Figure 7 - pi.sgm segments raster objects based on position index values. (a) Initial raster object. (b) Position index values. (c) Segment on values equal to 0. (d) Segment on values equal to 0 and remove objects with less than 5 cells.

pi.add

The function pi.add() adds new raster objects based on position index values.
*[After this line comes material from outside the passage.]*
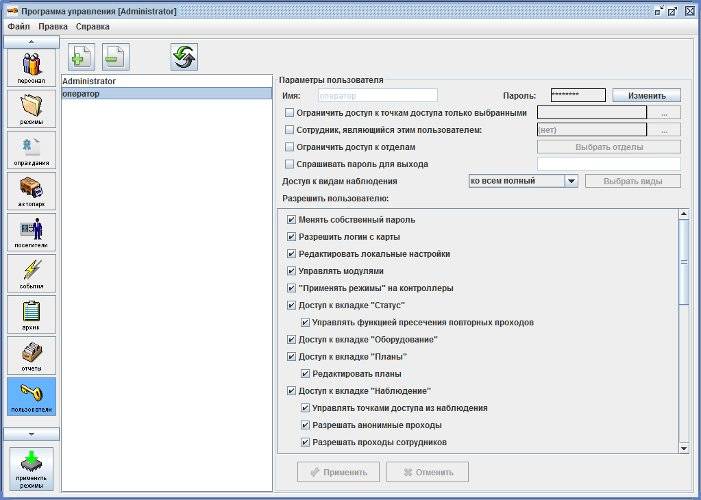
Task: Uncheck "Менять собственный пароль" checkbox
Action: (291, 219)
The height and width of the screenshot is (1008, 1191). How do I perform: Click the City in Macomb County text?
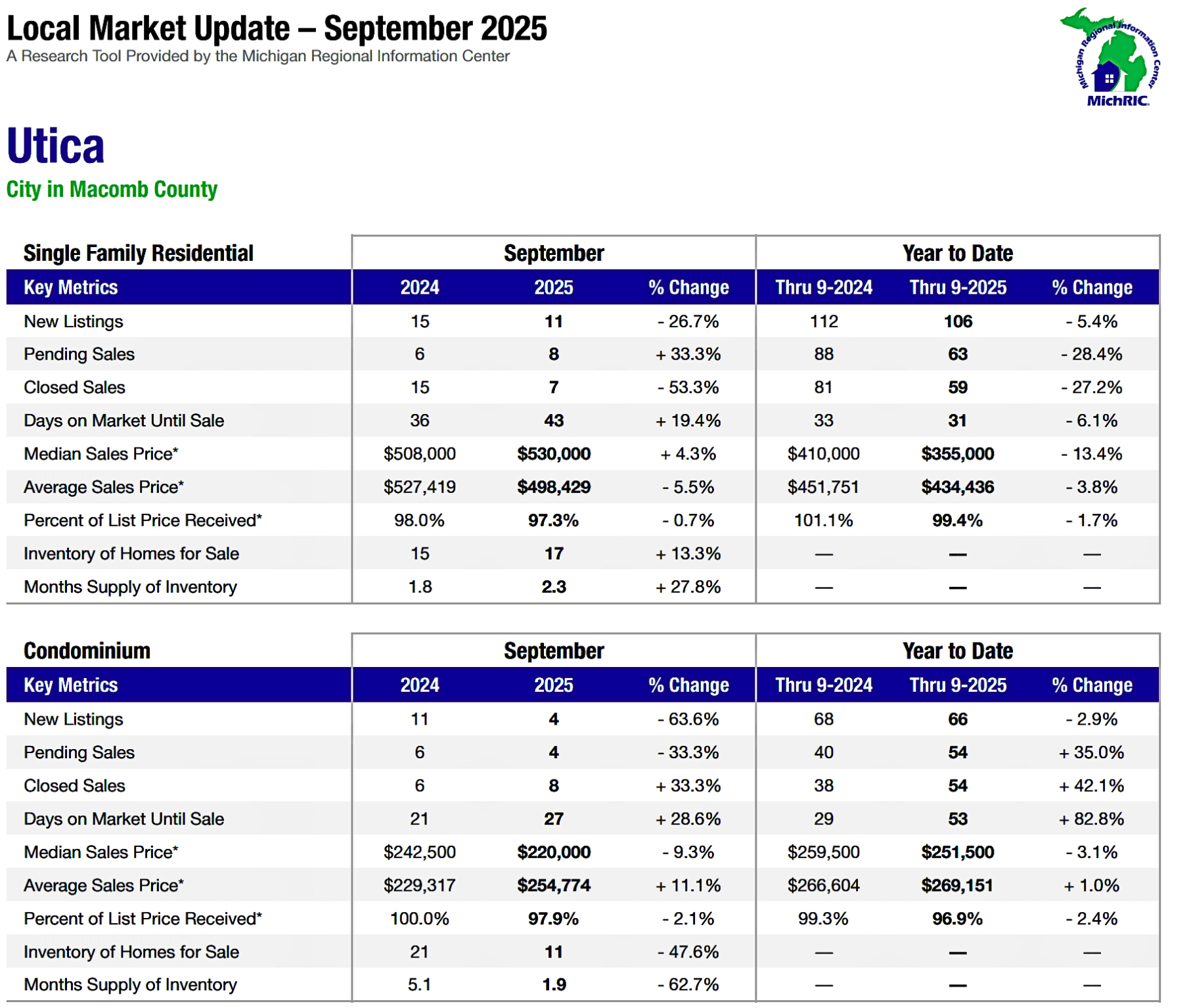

As an example we will (i) slightly modify the values of our dummy variable, (ii) assume to have, initially, a single raster object, (iii) compute standardized position index values based on all dummy raster values and (iv) add disjoint raster objects with position index values greater than 0.8 (Figure 8).

# Modify dummy raster values
r[c(1,2,45,46,47)] <- 6
at  <- attTbl(r, "dummy_var")# re-compute at
nbs <- ngbList(r)            # re-compute nbs

# a) initial raster object
at$RO <- anchor.seed(at, nbs, class=1, silent = TRUE,
                     cond.seed   = "dummy_var == 8",
                     cond.growth = "dummy_var == 5")

# b) compute standardized relative position index
at$PI <- (at$dummy_var - mean(at$dummy_var))/stats::sd(at$dummy_var)

# c) add raster object
at$ROa <- pi.add(at, nbs, RO = "RO", mainPI = "PI", add.mPI = 0.8)

# d) add raster object, min number of cell is 3
at$ROn <- pi.add(at, nbs, RO = "RO", mainPI = "PI", add.mPI = 0.8,
                 min.N = 3)

Figure 8 - pi.add adds new raster objects based on position index values. (a) Initial raster object. (b) Position index values. (c) Add raster objects composed of cells having position index values >0.8. (d) Add raster objects composed of cells having position index values >0.8 and with at least 3 cells. Note that new raster objects are added only if they do not share any border with the initial object.